- [REQUIRED WORK]:
Find the string "juin" in the data, and copy out each line that has it.

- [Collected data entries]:

************

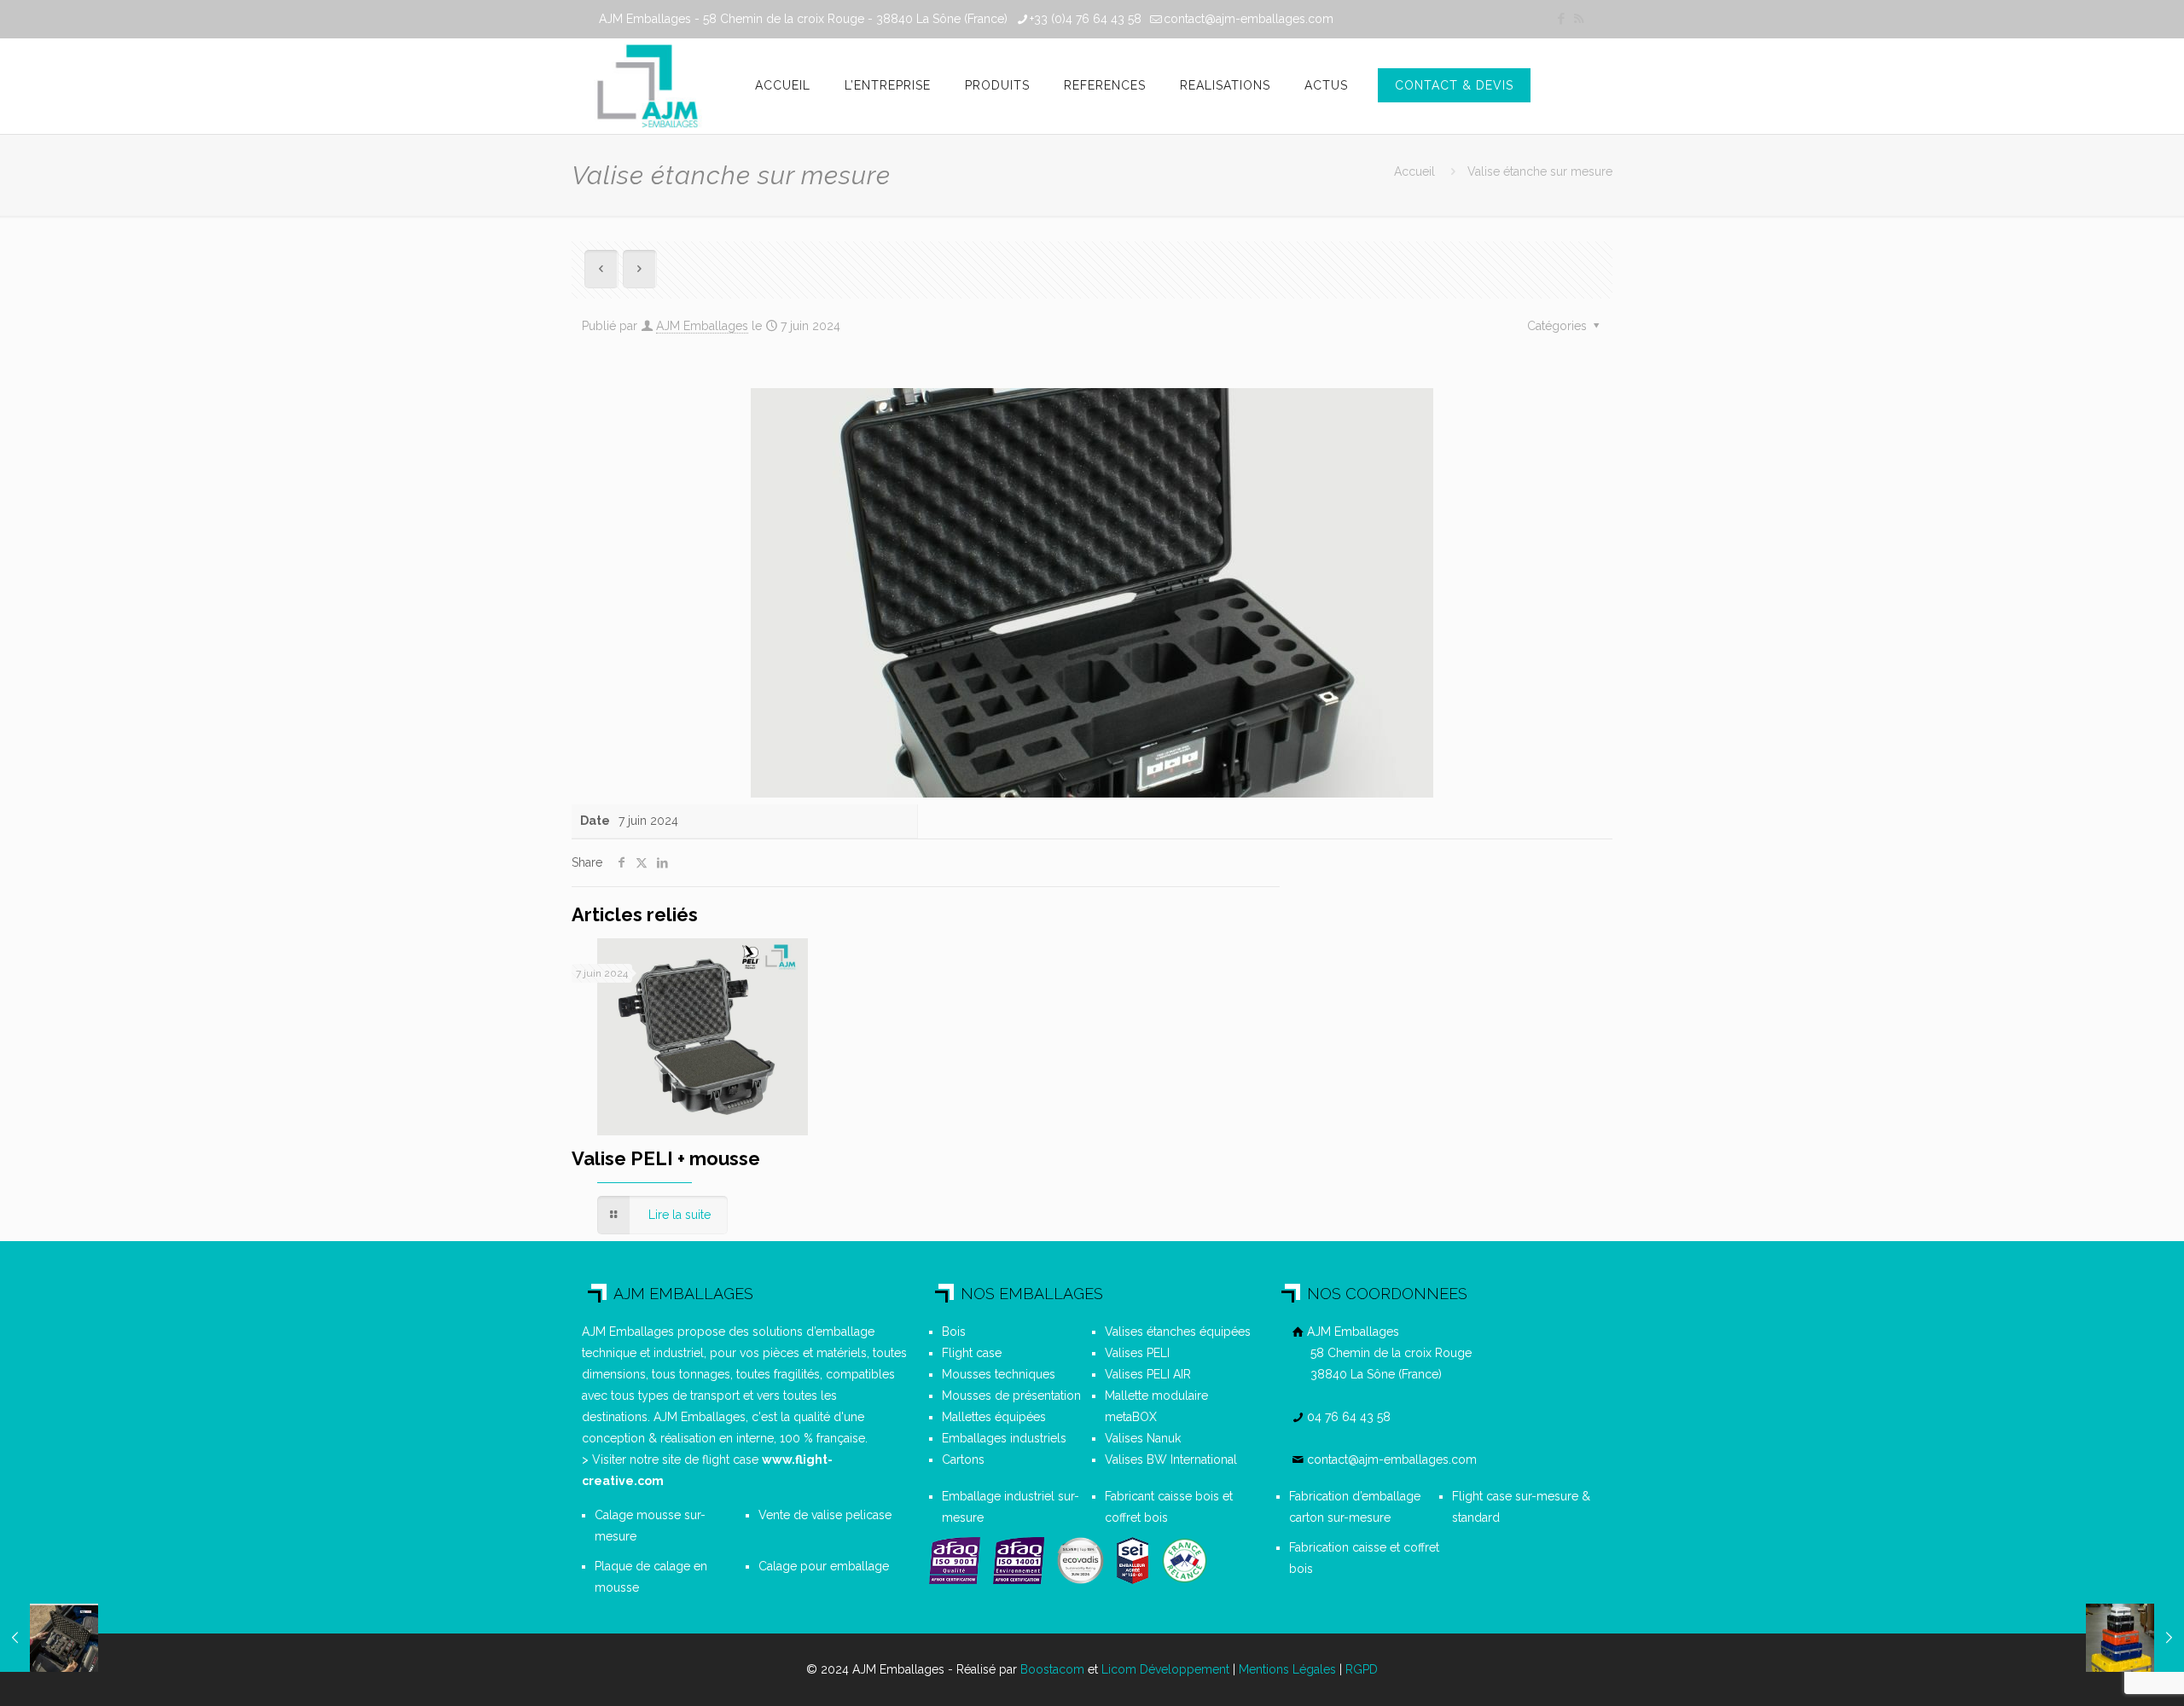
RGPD (1361, 1669)
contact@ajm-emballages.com (1248, 19)
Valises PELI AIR (1148, 1374)
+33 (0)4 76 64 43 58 (1085, 19)
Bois (954, 1331)
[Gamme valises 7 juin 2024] (2135, 1638)
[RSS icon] (1578, 18)
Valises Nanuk (1143, 1438)
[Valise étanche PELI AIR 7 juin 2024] (49, 1638)
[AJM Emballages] (647, 86)
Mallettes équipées (994, 1417)
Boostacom (1052, 1669)
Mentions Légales (1287, 1669)
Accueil (1414, 171)
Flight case (972, 1353)
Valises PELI (1137, 1353)
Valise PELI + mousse (666, 1158)
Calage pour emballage (823, 1566)
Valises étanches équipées (1178, 1331)
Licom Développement (1165, 1669)
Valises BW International (1171, 1459)
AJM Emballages (702, 326)
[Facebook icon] (1560, 18)
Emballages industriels (1004, 1438)
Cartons (963, 1459)
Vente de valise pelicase (825, 1515)
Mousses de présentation (1011, 1395)
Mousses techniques (998, 1374)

************

- [ANSWER SPACE]:
[Gamme valises 7 juin 2024] (2135, 1638)
[Valise étanche PELI AIR 7 juin 2024] (49, 1638)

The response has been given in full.